→ Required action
In the listing below, find each line containing "caption" and report it.

→ Data supplied

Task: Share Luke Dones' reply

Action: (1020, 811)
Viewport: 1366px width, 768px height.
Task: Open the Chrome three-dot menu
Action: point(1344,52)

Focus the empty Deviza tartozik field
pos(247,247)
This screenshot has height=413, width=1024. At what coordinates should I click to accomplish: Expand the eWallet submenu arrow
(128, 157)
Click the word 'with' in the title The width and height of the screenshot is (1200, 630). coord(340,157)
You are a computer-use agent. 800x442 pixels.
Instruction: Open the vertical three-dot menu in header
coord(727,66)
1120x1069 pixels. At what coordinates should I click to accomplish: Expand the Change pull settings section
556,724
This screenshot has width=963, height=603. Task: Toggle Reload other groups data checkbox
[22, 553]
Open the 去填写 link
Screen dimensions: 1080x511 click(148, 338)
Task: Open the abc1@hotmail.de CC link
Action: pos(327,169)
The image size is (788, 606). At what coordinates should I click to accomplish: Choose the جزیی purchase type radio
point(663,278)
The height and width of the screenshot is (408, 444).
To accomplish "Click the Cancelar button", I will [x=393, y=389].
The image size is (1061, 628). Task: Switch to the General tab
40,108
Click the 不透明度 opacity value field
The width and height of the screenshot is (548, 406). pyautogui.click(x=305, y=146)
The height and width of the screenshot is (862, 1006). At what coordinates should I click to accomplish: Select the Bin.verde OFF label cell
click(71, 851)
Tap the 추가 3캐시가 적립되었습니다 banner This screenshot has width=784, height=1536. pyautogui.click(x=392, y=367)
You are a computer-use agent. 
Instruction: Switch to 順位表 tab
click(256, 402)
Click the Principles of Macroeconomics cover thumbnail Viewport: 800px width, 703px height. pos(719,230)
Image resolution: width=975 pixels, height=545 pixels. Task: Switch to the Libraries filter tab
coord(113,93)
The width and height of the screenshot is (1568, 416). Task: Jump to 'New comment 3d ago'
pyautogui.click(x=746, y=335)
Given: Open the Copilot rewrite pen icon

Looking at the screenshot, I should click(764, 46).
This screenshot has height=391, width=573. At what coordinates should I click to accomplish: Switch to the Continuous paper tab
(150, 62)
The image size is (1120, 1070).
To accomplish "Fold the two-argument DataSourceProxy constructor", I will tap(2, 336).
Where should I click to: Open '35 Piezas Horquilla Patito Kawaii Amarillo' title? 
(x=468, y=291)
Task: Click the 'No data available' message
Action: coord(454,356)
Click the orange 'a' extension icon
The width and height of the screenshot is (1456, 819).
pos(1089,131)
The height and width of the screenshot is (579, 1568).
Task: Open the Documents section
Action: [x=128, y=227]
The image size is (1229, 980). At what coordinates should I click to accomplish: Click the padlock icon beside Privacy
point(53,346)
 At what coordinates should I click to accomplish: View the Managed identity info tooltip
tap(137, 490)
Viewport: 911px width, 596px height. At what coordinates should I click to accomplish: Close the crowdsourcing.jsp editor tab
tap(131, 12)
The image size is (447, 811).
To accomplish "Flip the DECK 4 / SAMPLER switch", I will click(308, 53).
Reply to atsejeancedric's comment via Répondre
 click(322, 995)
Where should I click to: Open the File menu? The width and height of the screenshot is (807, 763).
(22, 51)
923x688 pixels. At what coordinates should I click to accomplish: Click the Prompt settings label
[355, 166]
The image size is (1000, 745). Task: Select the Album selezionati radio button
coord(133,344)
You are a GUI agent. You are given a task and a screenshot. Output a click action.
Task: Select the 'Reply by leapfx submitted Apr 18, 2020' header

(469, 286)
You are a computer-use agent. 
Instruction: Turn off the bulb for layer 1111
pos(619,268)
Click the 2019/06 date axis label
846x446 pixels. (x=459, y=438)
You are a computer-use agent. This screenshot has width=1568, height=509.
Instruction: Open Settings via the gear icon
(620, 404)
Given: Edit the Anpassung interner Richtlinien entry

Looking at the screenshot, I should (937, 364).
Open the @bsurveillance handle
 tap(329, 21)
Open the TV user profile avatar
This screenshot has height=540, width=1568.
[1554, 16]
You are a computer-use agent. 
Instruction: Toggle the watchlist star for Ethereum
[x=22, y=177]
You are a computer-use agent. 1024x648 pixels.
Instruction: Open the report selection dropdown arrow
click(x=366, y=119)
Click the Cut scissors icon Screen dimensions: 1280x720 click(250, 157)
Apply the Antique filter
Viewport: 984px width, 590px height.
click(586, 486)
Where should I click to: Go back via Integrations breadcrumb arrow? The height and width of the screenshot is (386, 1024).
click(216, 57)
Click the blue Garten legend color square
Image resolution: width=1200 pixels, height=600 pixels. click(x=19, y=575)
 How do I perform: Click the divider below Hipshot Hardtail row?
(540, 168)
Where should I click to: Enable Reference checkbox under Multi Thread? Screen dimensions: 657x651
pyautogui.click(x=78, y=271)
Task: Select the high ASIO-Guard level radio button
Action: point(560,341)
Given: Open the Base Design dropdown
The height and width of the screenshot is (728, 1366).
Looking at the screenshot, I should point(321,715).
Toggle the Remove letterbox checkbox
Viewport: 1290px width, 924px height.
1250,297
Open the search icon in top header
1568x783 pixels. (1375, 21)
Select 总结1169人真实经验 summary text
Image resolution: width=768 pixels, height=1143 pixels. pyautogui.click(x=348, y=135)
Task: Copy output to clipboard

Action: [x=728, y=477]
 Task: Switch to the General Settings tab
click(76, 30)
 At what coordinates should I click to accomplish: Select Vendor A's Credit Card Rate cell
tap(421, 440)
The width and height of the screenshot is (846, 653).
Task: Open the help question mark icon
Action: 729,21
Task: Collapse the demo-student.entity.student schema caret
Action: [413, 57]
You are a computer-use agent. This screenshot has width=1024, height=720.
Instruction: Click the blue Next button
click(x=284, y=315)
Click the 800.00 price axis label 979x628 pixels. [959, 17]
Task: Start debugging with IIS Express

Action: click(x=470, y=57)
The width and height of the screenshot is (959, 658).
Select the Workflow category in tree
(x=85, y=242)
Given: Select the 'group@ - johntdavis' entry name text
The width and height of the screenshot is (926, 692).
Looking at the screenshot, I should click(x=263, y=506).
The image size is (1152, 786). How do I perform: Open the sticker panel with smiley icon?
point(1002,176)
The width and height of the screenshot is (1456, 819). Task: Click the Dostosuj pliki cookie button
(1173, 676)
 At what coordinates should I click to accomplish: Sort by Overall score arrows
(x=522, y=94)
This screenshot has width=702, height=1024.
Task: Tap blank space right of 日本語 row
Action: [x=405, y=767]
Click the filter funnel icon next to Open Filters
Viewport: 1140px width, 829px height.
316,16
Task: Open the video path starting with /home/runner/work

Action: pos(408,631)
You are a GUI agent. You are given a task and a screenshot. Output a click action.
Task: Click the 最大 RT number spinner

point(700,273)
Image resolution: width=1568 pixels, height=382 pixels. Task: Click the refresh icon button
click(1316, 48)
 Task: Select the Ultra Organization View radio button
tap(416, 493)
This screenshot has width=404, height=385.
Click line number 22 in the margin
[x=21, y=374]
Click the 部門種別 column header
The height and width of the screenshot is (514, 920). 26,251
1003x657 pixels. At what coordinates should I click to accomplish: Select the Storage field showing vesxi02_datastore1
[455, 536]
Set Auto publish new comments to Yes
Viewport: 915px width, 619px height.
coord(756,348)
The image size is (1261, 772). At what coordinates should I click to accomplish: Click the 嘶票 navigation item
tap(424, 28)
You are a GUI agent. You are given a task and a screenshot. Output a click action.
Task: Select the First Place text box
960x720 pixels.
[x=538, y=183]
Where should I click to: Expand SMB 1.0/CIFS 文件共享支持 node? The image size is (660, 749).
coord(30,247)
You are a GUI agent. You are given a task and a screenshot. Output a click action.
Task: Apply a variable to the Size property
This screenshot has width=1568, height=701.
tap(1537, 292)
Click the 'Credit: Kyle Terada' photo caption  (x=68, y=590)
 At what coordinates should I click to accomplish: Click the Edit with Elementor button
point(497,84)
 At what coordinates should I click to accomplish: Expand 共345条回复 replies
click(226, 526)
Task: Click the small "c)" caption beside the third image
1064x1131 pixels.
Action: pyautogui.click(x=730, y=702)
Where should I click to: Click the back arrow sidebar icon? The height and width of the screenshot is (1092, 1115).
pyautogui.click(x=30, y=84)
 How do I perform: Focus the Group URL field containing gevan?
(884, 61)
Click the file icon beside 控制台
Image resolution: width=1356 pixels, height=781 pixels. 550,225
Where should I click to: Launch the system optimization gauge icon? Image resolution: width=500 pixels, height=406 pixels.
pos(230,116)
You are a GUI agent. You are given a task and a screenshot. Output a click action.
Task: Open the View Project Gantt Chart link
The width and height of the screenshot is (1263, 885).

→ Result of this task
Click the 'Credit: Kyle Terada' photo caption  (x=68, y=590)
Task: Click the small "c)" caption beside the third image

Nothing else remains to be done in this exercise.